Thanks and keep the good word, I’m very proud to be part of WordPress.com!
OK you had me worried there for a minute!
Sorry, I meant “keep the good work”, altough ‘word’ applies too! ;-)
my blog isnt updating…
Hey Thanks for the update! keep up the good work
OMG! I taught this was the end for my blog. I could not open the link to it. I was so woried. I hope nothing got affected. I taught all blogs would get deleted and we had to start over :shocked:
I’m sorry for your downtime, these things happen. What I really liked was you acknowledgeing that it sucked and gave us a reason, other than sorry for the inconvenience, blah, blah, blah …….
For future use, you might find out how to increase size of the ‘VIEW’ menu, its a fight all the way and I can barely read it ~ Regards, Lynn
Thanks for the great work!
Thanks for your great work :-)
Thank you for your info; very professional and most of all, very nice!
This platform has allowed even techno-ignorami such as me to maintain and build a blog with steadily increasing readership for over a year now, and at a price that is beyond generous.
Thank you for your explanation and your great company.
As usual, you fixed the problem, you’re all great. It’s a pleasure to have a blog that has that personal interaction and caring.
Thanks a lot for the explanation. And really not surprised!
One thought came across my mind, imagine governments tackle their issues, ask the right questions and explain them the way WordPress does. That would be a Utopia!!
Thanks for being open about the failure and keeping us up-to-date.

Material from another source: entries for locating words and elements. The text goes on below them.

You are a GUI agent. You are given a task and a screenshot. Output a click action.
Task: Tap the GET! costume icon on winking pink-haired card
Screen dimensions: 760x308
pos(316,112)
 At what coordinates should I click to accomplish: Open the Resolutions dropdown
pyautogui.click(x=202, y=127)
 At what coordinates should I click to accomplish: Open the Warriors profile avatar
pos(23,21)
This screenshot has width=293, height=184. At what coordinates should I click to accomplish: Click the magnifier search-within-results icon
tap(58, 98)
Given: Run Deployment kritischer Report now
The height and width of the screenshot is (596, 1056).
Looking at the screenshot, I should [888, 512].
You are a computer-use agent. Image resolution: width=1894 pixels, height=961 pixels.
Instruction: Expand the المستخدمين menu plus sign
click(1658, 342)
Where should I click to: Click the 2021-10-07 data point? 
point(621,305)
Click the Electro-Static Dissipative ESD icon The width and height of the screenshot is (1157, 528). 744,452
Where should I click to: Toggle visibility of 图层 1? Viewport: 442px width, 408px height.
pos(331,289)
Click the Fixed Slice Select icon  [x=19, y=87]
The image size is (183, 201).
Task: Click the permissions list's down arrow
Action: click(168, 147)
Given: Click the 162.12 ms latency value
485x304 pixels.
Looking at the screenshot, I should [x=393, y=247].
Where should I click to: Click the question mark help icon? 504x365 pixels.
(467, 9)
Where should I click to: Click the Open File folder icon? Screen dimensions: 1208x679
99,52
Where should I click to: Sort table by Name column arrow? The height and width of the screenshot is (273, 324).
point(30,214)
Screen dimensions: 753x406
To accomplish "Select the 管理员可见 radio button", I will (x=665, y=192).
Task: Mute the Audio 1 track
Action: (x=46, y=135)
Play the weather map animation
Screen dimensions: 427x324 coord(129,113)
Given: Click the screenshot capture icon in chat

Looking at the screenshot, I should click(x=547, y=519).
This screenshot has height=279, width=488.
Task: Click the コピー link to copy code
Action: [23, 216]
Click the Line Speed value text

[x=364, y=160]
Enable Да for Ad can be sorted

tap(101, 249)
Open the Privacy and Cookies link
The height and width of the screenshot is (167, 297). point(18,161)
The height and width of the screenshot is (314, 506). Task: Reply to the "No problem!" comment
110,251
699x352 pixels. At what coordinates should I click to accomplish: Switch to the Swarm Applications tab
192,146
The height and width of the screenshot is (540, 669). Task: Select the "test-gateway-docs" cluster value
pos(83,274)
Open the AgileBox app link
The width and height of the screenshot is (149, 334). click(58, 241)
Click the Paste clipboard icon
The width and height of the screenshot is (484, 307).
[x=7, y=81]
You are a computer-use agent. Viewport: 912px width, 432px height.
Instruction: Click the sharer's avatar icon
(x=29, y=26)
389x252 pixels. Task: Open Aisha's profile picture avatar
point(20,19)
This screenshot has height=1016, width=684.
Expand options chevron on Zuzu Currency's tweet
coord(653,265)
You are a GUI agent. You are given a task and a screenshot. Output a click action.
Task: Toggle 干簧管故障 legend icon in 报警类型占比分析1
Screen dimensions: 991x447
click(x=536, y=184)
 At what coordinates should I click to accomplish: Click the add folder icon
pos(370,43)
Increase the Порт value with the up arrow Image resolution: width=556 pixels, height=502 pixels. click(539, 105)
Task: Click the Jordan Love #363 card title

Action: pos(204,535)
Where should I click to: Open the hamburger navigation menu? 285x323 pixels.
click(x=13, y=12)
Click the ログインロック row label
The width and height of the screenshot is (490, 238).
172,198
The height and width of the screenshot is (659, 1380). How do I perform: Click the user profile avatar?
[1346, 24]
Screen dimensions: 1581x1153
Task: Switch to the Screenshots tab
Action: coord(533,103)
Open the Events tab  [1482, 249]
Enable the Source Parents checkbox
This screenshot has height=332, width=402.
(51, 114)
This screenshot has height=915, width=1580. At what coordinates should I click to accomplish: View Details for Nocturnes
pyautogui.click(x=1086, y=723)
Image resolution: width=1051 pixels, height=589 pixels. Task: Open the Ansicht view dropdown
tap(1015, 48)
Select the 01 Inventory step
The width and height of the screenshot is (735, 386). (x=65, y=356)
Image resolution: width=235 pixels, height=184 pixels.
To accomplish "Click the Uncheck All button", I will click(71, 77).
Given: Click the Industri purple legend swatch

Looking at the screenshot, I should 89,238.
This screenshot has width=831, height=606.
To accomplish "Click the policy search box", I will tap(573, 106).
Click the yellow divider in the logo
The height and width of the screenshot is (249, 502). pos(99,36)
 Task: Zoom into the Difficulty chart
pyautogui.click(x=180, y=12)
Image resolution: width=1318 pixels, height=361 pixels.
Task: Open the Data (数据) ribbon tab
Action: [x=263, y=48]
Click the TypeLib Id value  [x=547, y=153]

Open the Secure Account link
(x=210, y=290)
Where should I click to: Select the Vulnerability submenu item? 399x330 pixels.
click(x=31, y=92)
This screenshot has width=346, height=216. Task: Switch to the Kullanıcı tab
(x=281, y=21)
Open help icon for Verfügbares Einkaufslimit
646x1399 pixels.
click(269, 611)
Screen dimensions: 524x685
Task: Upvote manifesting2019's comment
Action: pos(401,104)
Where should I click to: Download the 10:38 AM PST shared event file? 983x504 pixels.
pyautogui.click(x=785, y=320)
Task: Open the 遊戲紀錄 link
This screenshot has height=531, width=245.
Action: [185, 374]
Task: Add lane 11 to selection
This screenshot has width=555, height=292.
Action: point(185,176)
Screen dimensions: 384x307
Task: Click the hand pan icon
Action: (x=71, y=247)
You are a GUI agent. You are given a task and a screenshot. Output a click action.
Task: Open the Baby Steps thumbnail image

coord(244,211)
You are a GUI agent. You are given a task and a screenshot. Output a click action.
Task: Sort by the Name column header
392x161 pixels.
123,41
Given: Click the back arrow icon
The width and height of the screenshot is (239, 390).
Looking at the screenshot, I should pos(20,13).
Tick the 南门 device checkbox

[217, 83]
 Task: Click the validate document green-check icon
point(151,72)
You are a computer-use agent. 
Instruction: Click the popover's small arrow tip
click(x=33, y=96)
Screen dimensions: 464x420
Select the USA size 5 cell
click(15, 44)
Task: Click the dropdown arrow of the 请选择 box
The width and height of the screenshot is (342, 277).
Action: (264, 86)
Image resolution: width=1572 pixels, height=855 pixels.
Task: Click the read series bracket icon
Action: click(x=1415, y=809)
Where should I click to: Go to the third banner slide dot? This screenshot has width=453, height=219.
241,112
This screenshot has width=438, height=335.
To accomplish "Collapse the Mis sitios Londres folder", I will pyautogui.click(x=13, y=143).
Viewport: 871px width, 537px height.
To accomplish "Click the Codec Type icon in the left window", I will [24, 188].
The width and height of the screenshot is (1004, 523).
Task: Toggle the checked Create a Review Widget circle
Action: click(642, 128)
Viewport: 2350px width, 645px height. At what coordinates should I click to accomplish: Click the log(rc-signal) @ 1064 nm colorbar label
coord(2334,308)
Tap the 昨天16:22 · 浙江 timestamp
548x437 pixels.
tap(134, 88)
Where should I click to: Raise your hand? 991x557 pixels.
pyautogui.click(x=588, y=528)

Whew! I thought I broke it. Great work getting things back on line.
Your advising us of what happened means a lot to me. It shows your commitment to your users and a high degree of respect for customer service. Thank you very much on my behalf.
You guys are incredible! To provide this level of service to millions of free users. I don’t use WordPress.com but I do use the self hosted version and my dashboard stats and I think Gravatar weren’t working so I also appreciate the quick response to the downtime
Luckily, it didn’t affect me or any of the blogs I go on. :)
I was confused when I found WordPress was down. Thanks for telling us what was up.
Thank you for updating us, working hard to get it up and running again and keeping us informed. Your organization has customer service at the forefront and I’m sure all of us WP users appreciate it. I for one certainly do. Thanks again.
Thanks for posting this. Much better than saying nothing. Good service!
thx for your information…. :-)
Okay seriously there are much worse things that could happen, you know…like an earthquake or tsunami.
Thanks for caring and for letting us know :D
Thank you for bringing us back!
Thank you for keeping us in the loop! Very much appreciated, still a great service.
Even we in Hindi,Gujarati and English are enjoying the service.
Thanks for your vigilance. Keep up the good work!
wow…”traumatic”, “scary”, “awful”…sure glad we didn’t go through that here in RP.
Alrighty, thank you very much for letting me know. Hope everything turns out good for all of you. I like the blog site. I have just been really busy.
Thanks so much for getting back up and running again!
Really great work. I love WP!
Blogger downtime had very similar symptoms! I would suggest you contacting google to see if they can share knowledge about that one and maybe help with the one you just had.
Thanks for the detailed downtime report. It helps to know.
Since it was on my top traffic day ever, I thought I had broken wordpress.
Thanks for taking the time to explain it to us!
I just appreciate the opportunity to share my blog so effectively!
Hopefully you’ll get the problem fixed on your end so life can go
back to a less stressful existence for you!
Good luck! ;)
thanx for the hard work
Wow, you admitted something went wrong….remarkable! Wish everyone had the business sense to do that.
Please keep doing all you’re doing. Yours is about as close to perfect a service as I’ve ever used. Rock on, photomatt and co.
Thanks for staying on it till it got fixed! Yall rock my face off!